Although the portfolio optimization model uses neural networks, the optimization model is unique in that the training/learning objective of the optimization model is not necessarily to achieve a resulting neural network that performs well out of sample. Rather, it is the fitting process that is the focus of the optimization model, as this gives the weights which optimize the objective/constraints. Also, the fitting process is performed not only for any changes to the objective functions and constraints (such as adding a constraint, changing the risk sensitivity), but also to the underlying data (such as market data including returns, risk, etc.), as together these define the loss function of the neural network and, therefore, change the problem, and thus define any change to the optimization problem. The method 600 ends at block 632.


Although FIGS. 6A and 6B illustrate one example of a method 600 for performing a training and optimization process using an optimization model, various changes may be made to FIGS. 6A and 6B. For example, while shown as a series of steps, various steps in FIGS. 6A and 6B could overlap, occur in parallel, occur in a different order, or occur any number of times. For instance, decision block 604 could occur before block 602, such that it is determined whether final weight parameters are to be used prior to step of defining the optimization problem at block 602. Similarly, in some embodiments, receiving the plurality of inputs at block 614 could occur prior to block 602, such that the received inputs are considered when defining the optimization problem to be solved using the optimization model. Additionally, defining the optimization problem at block 602 can also involve setting one or more constraints as described in the various embodiments of this disclosure.

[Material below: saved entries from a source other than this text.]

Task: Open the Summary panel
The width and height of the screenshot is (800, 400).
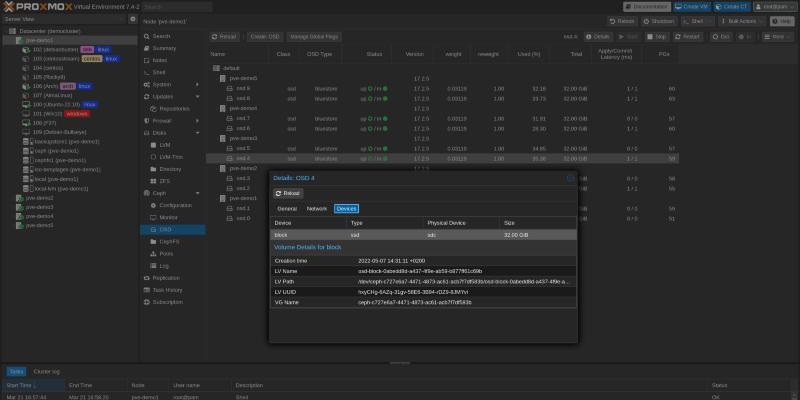Action: point(165,48)
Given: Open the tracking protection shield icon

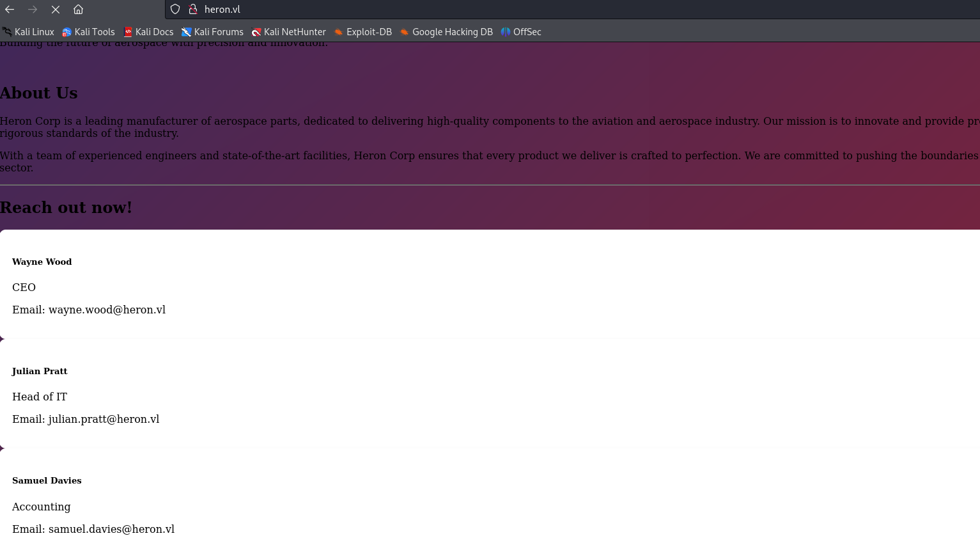Looking at the screenshot, I should (x=175, y=10).
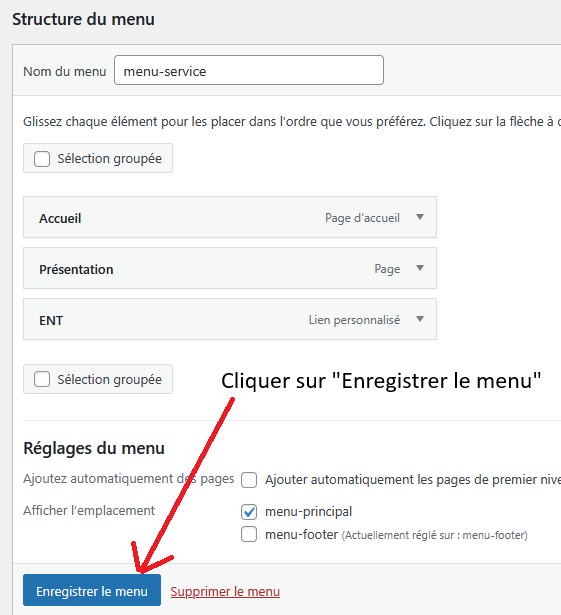Uncheck the menu-principal location checkbox
The width and height of the screenshot is (561, 615).
[249, 512]
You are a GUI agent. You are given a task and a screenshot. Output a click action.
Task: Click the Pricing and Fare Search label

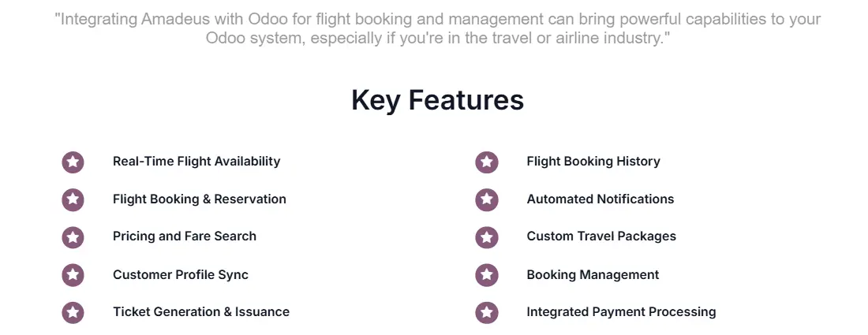184,236
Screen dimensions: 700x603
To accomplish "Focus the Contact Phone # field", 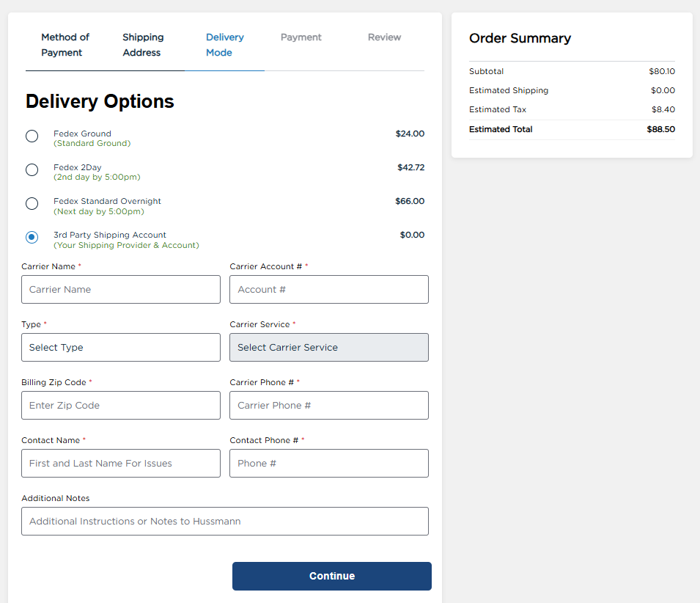I will (328, 463).
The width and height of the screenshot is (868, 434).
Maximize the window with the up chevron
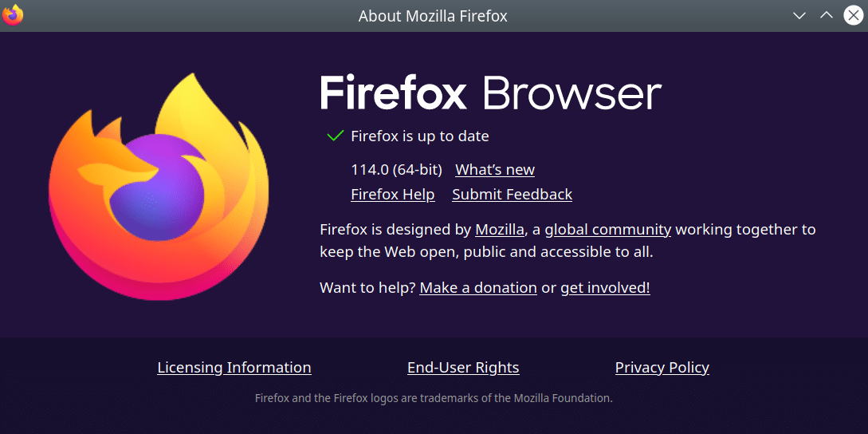pyautogui.click(x=827, y=15)
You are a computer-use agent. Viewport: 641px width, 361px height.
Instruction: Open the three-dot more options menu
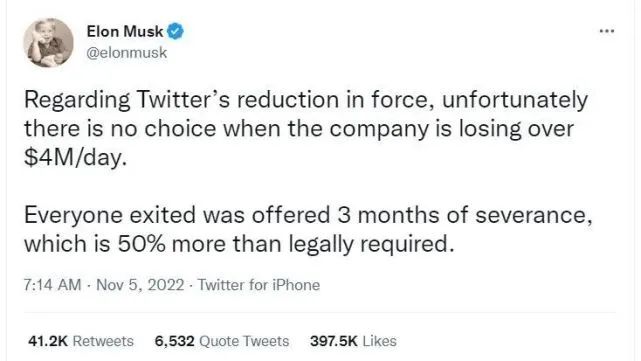[607, 31]
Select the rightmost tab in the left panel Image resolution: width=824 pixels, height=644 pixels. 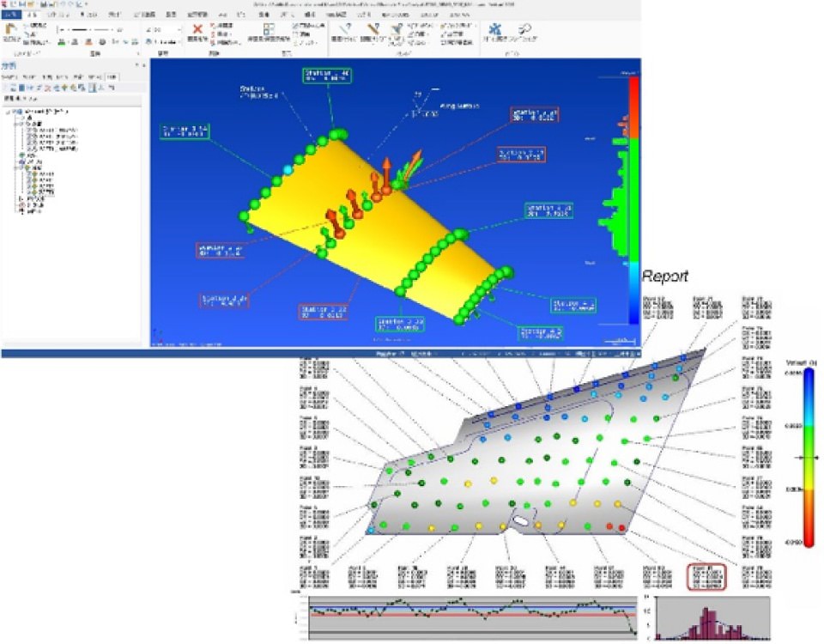click(112, 76)
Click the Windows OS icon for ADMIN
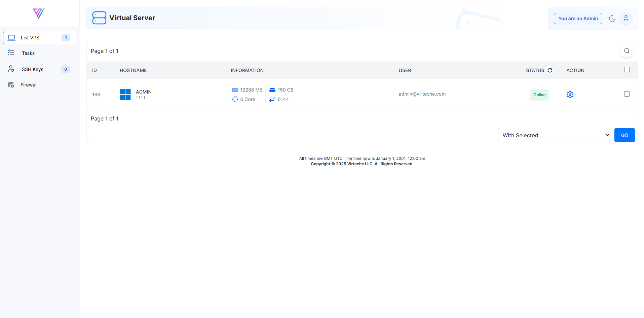Viewport: 644px width, 318px height. pos(125,95)
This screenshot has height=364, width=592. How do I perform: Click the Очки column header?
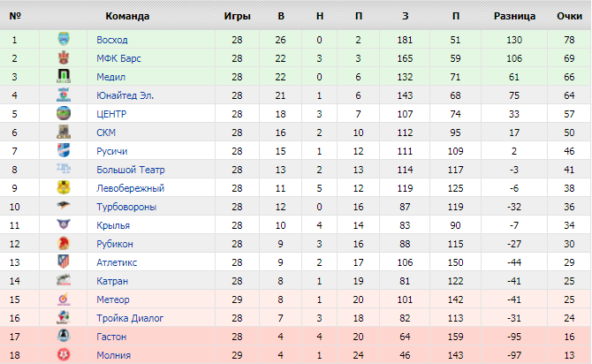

In one example embodiment, a method comprises receiving a plurality of inputs including domain parameters and initial weights, providing the plurality of inputs to an optimization model, performing, using a first layer of the optimization model, a training and optimization process based on the plurality of inputs and based on a training objective, performing, using a second layer of the optimization model, a differencing operation on an output of the first layer, recording, using a third layer of the optimization model, a loss based on the training objective used by the optimization model, calculating and storing, using a fourth layer of the optimization model, metrics regarding the training and optimization process, and, outputting, using the optimization model, updated weights.


In one or more of the above examples, the method further comprises setting one or more hyperparameters of the optimization model, wherein the one or more hyperparameters include at least one of whether the first layer of the optimization model is a dense layer or a recurrent layer, a number of hidden layers of the first layer of the optimization model, a number of units per hidden layer of the first layer of the optimization model, and a maximum number of epochs for the training objective.


In one or more of the above examples, performing, using the first layer of the optimization model, the training and optimization process includes performing model fitting based on the plurality of inputs to fit a neural network with backpropagation.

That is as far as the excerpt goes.